Il mancato pagamento del TFR agli ex dipendenti dei Consorzi di Bonifica soppressi approda in Consiglio regionale. A sollevare il caso è Elisa Scutellà, capogruppo del Movimento 5 Stelle, che parla di una situazione ormai insostenibile per decine di famiglie calabresi.

L’attesa di un diritto riconosciuto

Secondo Scutellà, si tratta di lavoratori che hanno concluso il proprio percorso professionale da anni e che attendono ancora somme che rappresentano un diritto pienamente riconosciuto dalla legge e dalla Costituzione. L’istituzione del Consorzio di Bonifica della Calabria nel 2023, sottolinea la consigliera, non può diventare un alibi per rinviare il pagamento dei debiti pregressi.

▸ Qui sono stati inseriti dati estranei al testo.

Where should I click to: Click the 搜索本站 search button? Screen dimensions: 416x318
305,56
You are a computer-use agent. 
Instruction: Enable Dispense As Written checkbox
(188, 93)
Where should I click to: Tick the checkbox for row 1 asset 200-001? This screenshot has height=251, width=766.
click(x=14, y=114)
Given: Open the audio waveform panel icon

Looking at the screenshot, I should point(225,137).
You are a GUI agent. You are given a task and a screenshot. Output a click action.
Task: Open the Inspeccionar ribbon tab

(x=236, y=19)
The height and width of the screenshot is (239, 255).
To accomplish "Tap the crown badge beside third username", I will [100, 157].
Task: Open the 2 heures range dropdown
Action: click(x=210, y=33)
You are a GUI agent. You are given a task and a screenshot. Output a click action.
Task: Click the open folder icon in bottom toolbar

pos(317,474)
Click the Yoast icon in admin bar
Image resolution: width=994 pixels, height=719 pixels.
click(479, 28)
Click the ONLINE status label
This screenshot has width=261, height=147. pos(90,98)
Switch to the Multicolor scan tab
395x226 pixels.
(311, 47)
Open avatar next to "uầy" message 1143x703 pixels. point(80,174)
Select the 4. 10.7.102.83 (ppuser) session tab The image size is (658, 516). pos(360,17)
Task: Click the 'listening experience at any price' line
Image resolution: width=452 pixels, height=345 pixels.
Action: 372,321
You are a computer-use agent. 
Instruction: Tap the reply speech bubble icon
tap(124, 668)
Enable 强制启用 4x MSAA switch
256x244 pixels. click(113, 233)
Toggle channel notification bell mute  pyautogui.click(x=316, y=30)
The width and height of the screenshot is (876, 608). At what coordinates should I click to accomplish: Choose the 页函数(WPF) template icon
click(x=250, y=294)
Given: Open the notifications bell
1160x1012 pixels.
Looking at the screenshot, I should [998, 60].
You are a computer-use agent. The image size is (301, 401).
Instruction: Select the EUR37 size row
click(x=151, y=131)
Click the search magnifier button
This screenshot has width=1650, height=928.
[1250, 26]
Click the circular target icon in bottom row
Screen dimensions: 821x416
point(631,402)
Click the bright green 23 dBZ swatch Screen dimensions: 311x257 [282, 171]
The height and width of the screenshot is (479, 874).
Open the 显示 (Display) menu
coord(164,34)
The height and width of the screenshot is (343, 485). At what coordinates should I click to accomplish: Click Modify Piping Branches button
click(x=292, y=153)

Le ricadute sociali sui lavoratori in quiescenza

La mancata corresponsione del TFR sta producendo conseguenze sociali rilevanti. Molti degli ex dipendenti sono persone anziane, alle prese con spese sanitarie e familiari crescenti, per le quali il trattamento di fine rapporto rappresenta una risorsa essenziale per garantire una minima serenità economica.

L’interrogazione alla Giunta regionale

Per fare chiarezza, Scutellà ha depositato un’interrogazione in Consiglio regionale della Calabria. L’atto chiede se la Giunta della Regione Calabria intenda istituire un fondo specifico per coprire le somme dovute a titolo di TFR e quali siano i tempi certi previsti per l’erogazione ai lavoratori.

La richiesta di risposte immediate

«Il rispetto dei diritti dei lavoratori non è negoziabile», afferma la capogruppo del M5S, che sollecita la Regione ad assumersi le proprie responsabilità. L’obiettivo, conclude Scutellà, è restituire dignità a chi ha servito per anni il territorio e oggi si trova privato di risorse fondamentali per vivere.